INF Treaty Withdrawal Could Fracture NATO

The pullout will accelerate the U.S. Army’s missile programs, but it’s not clear where they’ll be deployed.

Secretary of State Mike Pompeo speaks at a news conference on Feb. 1. Pompeo has announced that the U.S. is pulling out of a treaty with Russia that's been a centerpiece of arms control since the Cold War.
AP Photo/Andrew Harnik
Feb. 10, 2019, 9:36 p.m.

The Trump administration’s planned withdrawal from the Intermediate-Range Nuclear Treaty is a major win for the U.S. Army, which has made the development of missiles and artillery its top priority in preparing to counter threats from Russia and China. Yet the deployment of those weapons in Europe is politically fraught, experts warn, and could expose a rift in the NATO alliance.

Major NATO allies, like Germany, strongly object to the deployment of noncompliant missile systems in Europe. Nonproliferation experts fear that the Trump administration could bypass NATO’s formal decision-making body, the North Atlantic Council, and make a bilateral deal with states in Eastern Europe, like Poland.

“That would fundamentally shake the confidence from the rest of the alliance that the United States is any longer willing to hear them,” said Hans Kristensen, director of the Nuclear Information Project at the Federation of American Scientists. “If that were to happen, then we’re in entirely new territory.”

Under the NATO framework, decisions about the deployment of weapon systems typically bubble up through a series of military and political committees. The concern, experts say, is that the U.S. and Poland could cut a direct bilateral agreement, angering other NATO members and undermining the collective security framework.

WHAT IS BEING ASKED:
Reproduce word for word the stretch of the INF treaty article that opens with the words containing "Secretary of State" and closes with "the NATO alliance.". Draw only on the INF treaty article for your answers.

Stored records:
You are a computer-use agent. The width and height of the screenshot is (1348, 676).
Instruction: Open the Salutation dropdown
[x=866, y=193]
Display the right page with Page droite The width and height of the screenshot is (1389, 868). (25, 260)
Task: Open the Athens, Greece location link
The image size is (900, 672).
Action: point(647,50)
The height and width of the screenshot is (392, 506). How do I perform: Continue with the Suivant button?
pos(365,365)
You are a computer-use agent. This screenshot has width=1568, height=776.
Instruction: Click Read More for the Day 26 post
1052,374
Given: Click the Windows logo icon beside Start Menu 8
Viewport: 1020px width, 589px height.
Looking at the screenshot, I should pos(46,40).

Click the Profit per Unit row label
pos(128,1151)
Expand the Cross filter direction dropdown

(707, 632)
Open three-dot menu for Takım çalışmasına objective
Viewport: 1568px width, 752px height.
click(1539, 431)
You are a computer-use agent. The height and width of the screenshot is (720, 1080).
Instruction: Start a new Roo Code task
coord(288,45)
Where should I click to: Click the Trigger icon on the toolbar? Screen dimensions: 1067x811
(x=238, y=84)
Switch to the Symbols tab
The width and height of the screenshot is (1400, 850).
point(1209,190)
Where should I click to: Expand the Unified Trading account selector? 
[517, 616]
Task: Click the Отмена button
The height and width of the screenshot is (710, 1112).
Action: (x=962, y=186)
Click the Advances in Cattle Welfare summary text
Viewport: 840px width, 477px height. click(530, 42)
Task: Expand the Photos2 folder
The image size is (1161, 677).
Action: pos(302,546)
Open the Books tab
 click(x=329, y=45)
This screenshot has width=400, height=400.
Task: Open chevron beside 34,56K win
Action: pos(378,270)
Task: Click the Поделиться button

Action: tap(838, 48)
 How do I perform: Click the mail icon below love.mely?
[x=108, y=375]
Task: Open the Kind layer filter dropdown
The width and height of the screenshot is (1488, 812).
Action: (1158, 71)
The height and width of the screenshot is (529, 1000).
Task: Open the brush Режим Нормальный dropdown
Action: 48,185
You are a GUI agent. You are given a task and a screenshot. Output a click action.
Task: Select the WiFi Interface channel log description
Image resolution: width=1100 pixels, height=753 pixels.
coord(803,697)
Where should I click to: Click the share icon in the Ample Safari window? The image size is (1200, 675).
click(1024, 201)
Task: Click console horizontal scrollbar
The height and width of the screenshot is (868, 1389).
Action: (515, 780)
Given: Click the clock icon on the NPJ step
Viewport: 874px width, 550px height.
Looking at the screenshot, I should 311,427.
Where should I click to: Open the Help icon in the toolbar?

SOLUTION TO THIS PROBLEM:
Secretary of State Mike Pompeo speaks at a news conference on Feb. 1. Pompeo has announced that the U.S. is pulling out of a treaty with Russia that's been a centerpiece of arms control since the Cold War.
AP Photo/Andrew Harnik
Feb. 10, 2019, 9:36 p.m.

The Trump administration’s planned withdrawal from the Intermediate-Range Nuclear Treaty is a major win for the U.S. Army, which has made the development of missiles and artillery its top priority in preparing to counter threats from Russia and China. Yet the deployment of those weapons in Europe is politically fraught, experts warn, and could expose a rift in the NATO alliance.